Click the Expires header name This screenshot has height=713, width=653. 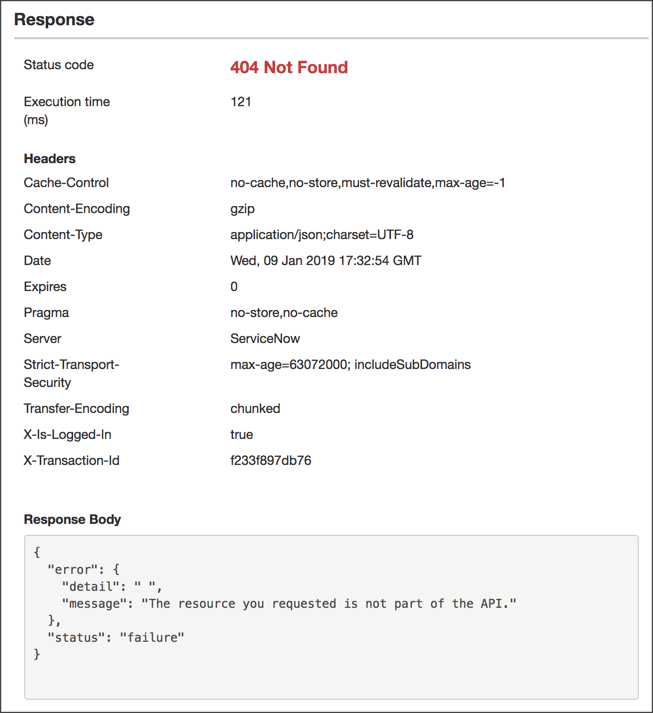pyautogui.click(x=46, y=287)
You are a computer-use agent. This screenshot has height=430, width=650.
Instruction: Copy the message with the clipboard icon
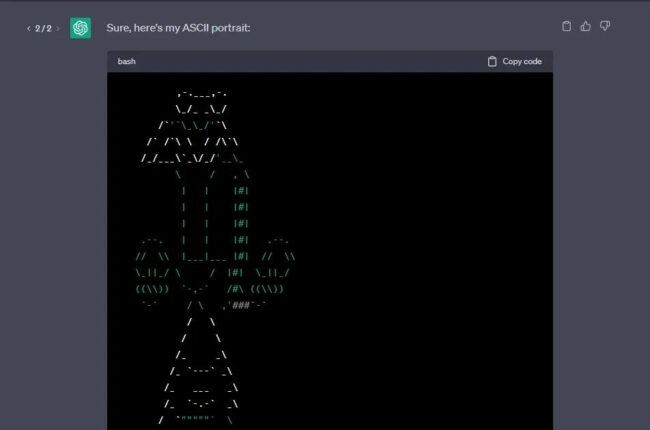[567, 27]
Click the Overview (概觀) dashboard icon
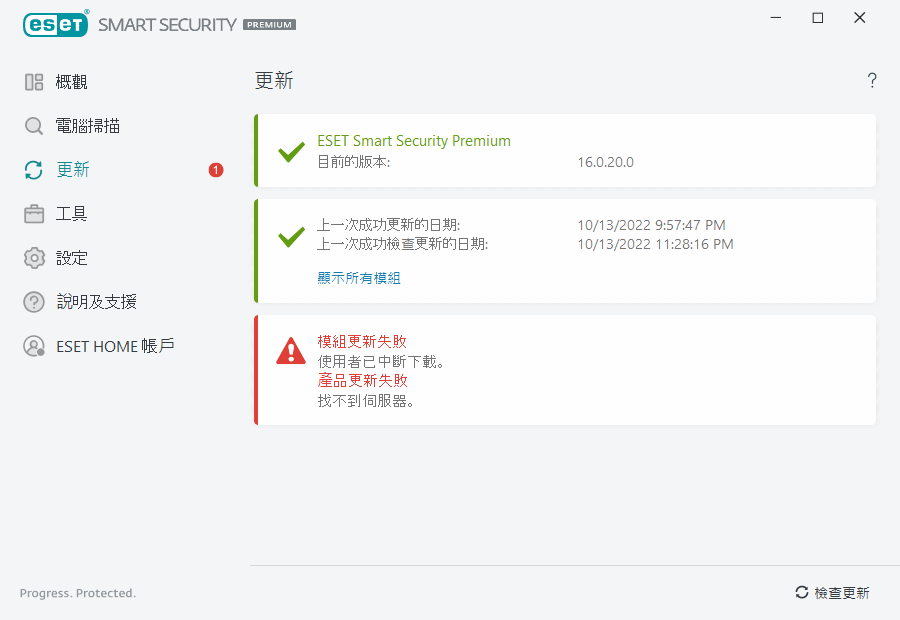This screenshot has height=620, width=900. click(34, 82)
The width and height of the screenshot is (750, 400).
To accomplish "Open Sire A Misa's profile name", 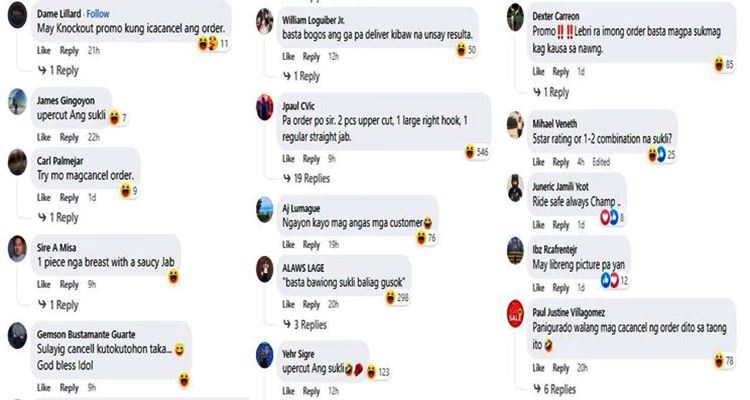I will pos(56,247).
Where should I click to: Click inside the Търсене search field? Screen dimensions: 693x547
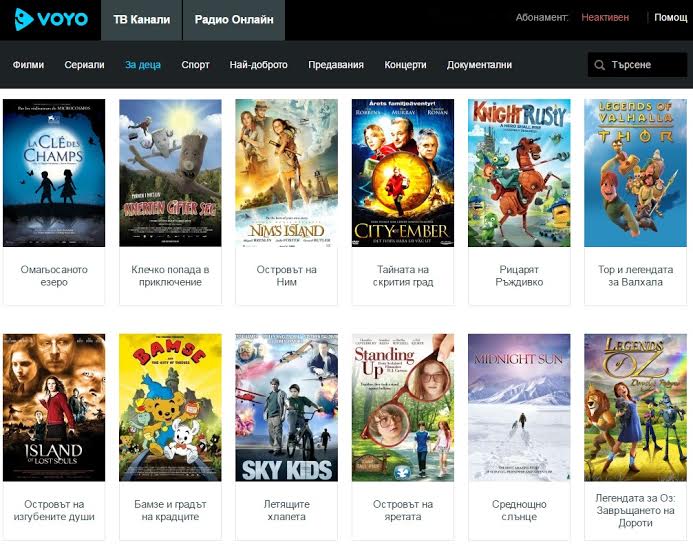(645, 65)
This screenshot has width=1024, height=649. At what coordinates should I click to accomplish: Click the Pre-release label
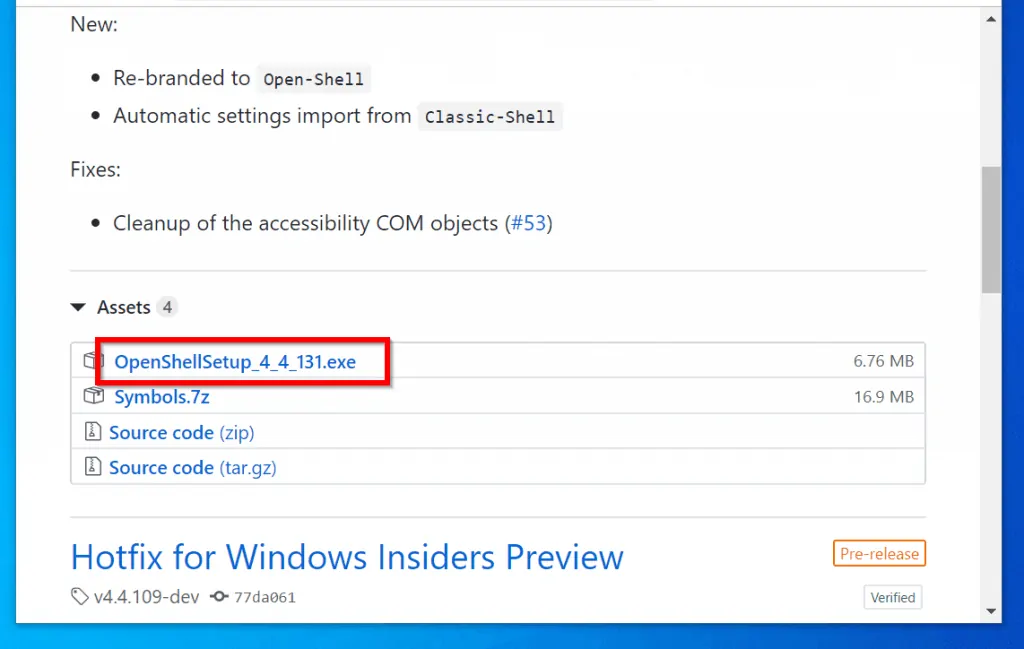coord(879,553)
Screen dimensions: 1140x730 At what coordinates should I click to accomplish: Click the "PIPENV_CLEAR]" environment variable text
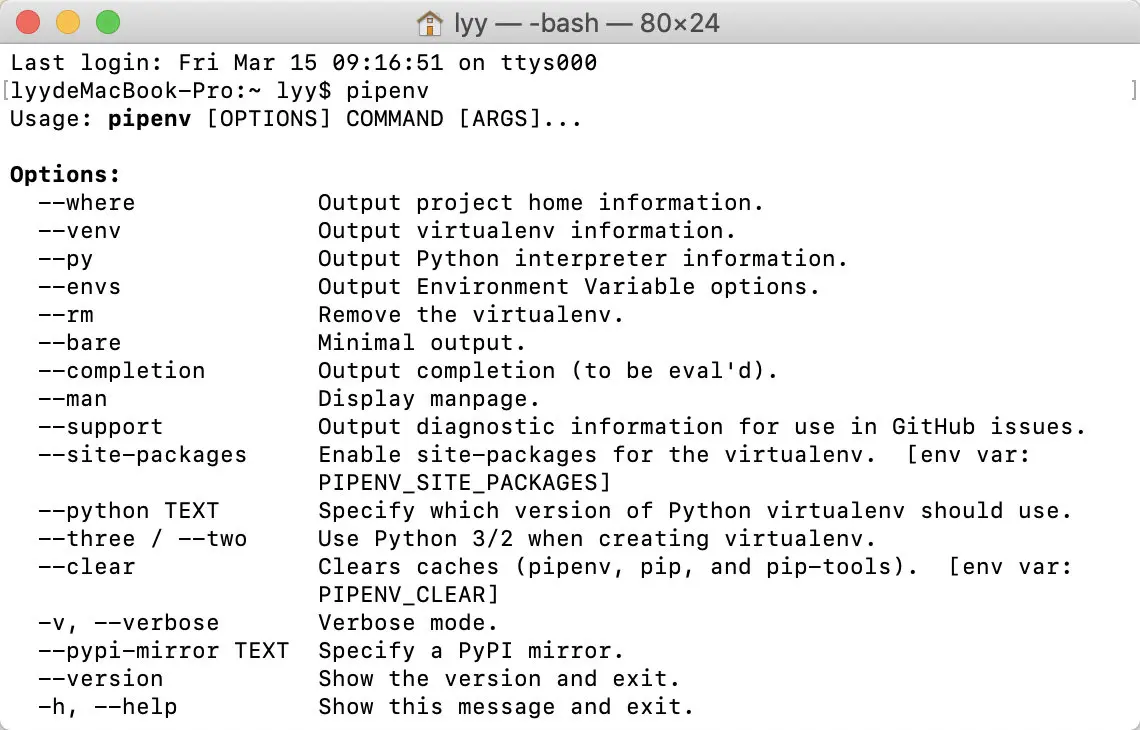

▸ Work item
Restate the lines above exactly, from the one bearing "Where should I" through the final line of the material, both included, omitting pictures.

▸ Answer to the exercise
Where should I click to: Click inside the Търсене search field? Screen dimensions: 693x547
(645, 65)
This screenshot has width=1024, height=649. At what coordinates should I click to accomplish: Click the Pre-release label
coord(879,553)
Screen dimensions: 1140x730 At what coordinates should I click to accomplish: Click the "PIPENV_CLEAR]" environment variable text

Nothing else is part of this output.